Les résultats ont été une victoire claire pour l'idée du « push-pull ». L'équipe a découvert que les mouches ne réagissent pas seulement à la plante entière, mais à des ingrédients chimiques spécifiques dans le mélange de senteurs. Ils ont trouvé trois candidats pour le « push » (repousser) : le D-limonène, l'acétate de farnésyle et le p-cymène. Lorsque les chercheurs ont placé ces produits chimiques sur une feuille, les mouches ont été repoussées ; elles ont arrêté de manger et de pondre des œufs. C'était comme si la plante commençait soudainement à hurler « DANGER ! » dans une langue que les mouches comprenaient. À l'inverse, ils ont trouvé un puissant candidat pour le « pull » (attirer) : l'acide oléique. En présence de ce produit chimique, les mouches ne pouvaient plus résister. Elles mangeaient davantage et pondaient nettement plus d'œufs — environ 81 % d'œufs de plus que sur une feuille normale. Cela suggère que l'acide oléique est l'enseigne « Pizza Gratuite » qui pourrait attirer les mouches loin des cultures précieuses.

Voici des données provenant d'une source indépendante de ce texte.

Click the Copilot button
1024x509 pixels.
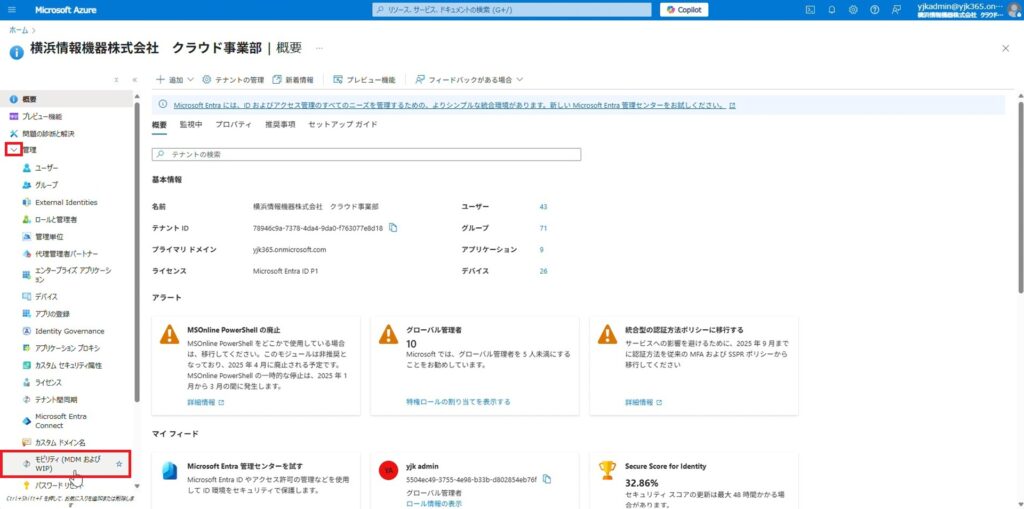click(683, 10)
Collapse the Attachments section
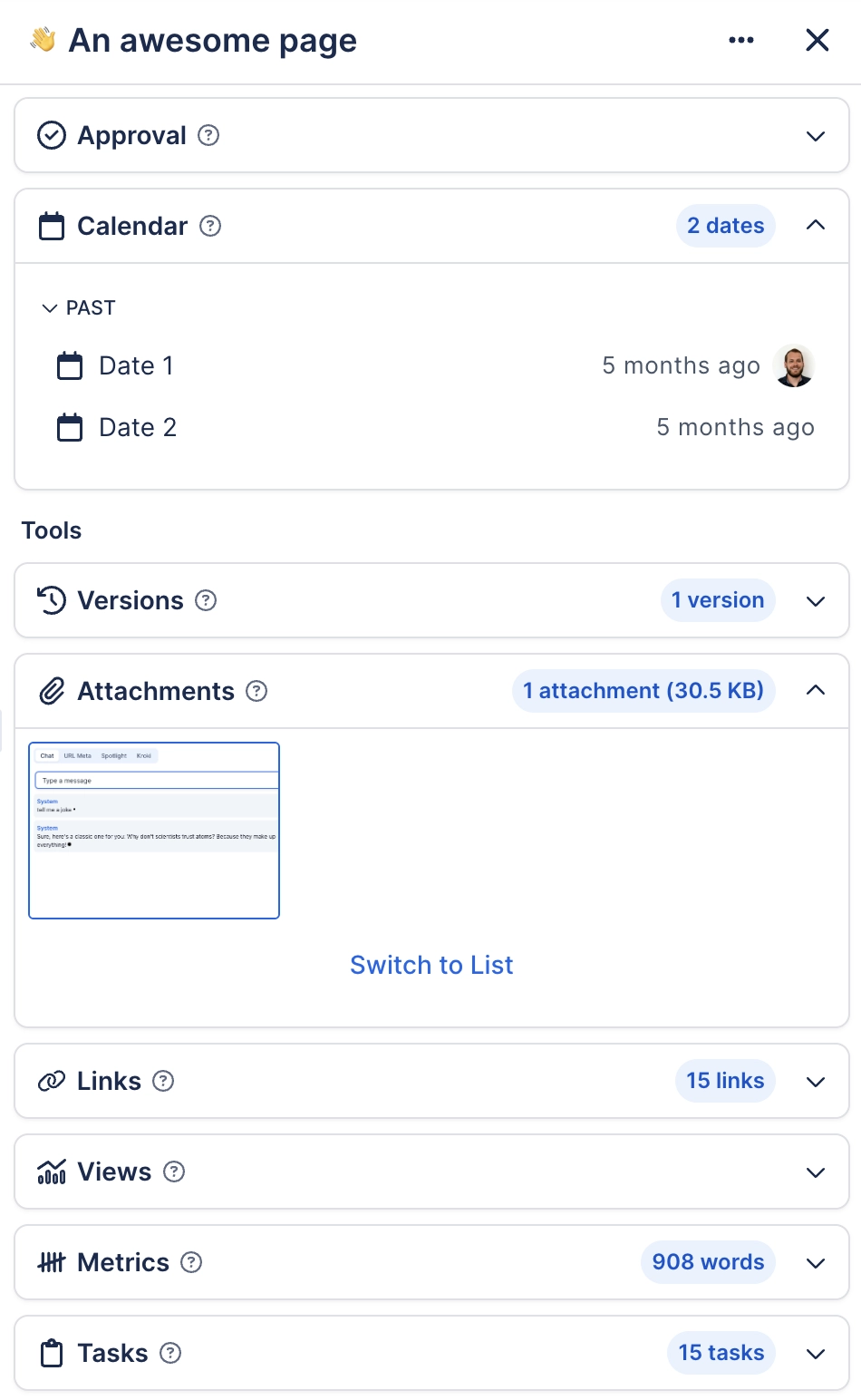This screenshot has height=1400, width=861. (815, 691)
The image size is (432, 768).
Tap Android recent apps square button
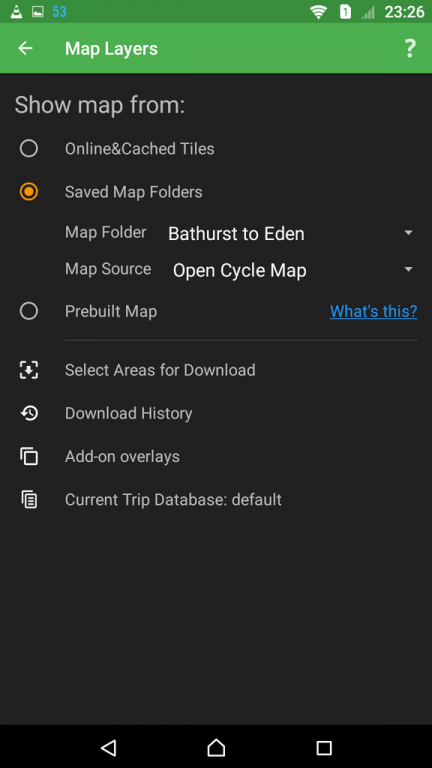(x=324, y=747)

Cependant, les scientifiques veillent à ne pas présenter cela comme une solution achevée. Ils soulignent que ces résultats ont été obtenus dans un cadre de laboratoire contrôlé en utilisant des produits chimiques uniques à des concentrations spécifiques. Ils ne savent pas encore comment ces produits chimiques se comporteront dans le monde réel, sous le vent et le soleil d'une serre, ou si le mélange de ces produits change l'effet. Ils ont également noté que certains produits chimiques faisaient tressaillir l'antenne de la mouche sans pour autant changer son comportement, prouvant que le simple fait qu'un insecte puisse sentir quelque chose ne signifie pas qu'il s'en soucie. Mais cette étude est une étape massive. Elle fournit la première liste expérimentalement validée d'ingrédients « push » et « pull » pour ce ravageur spécifique. Elle prouve que nous pouvons manipuler le comportement de la Mineuse de feuilles serpentine en utilisant le langage de la nature elle-même, offrant une voie pleine d'espoir vers un avenir où nous gérons les nuisibles en les trompant plutôt qu'en les empoisonnant.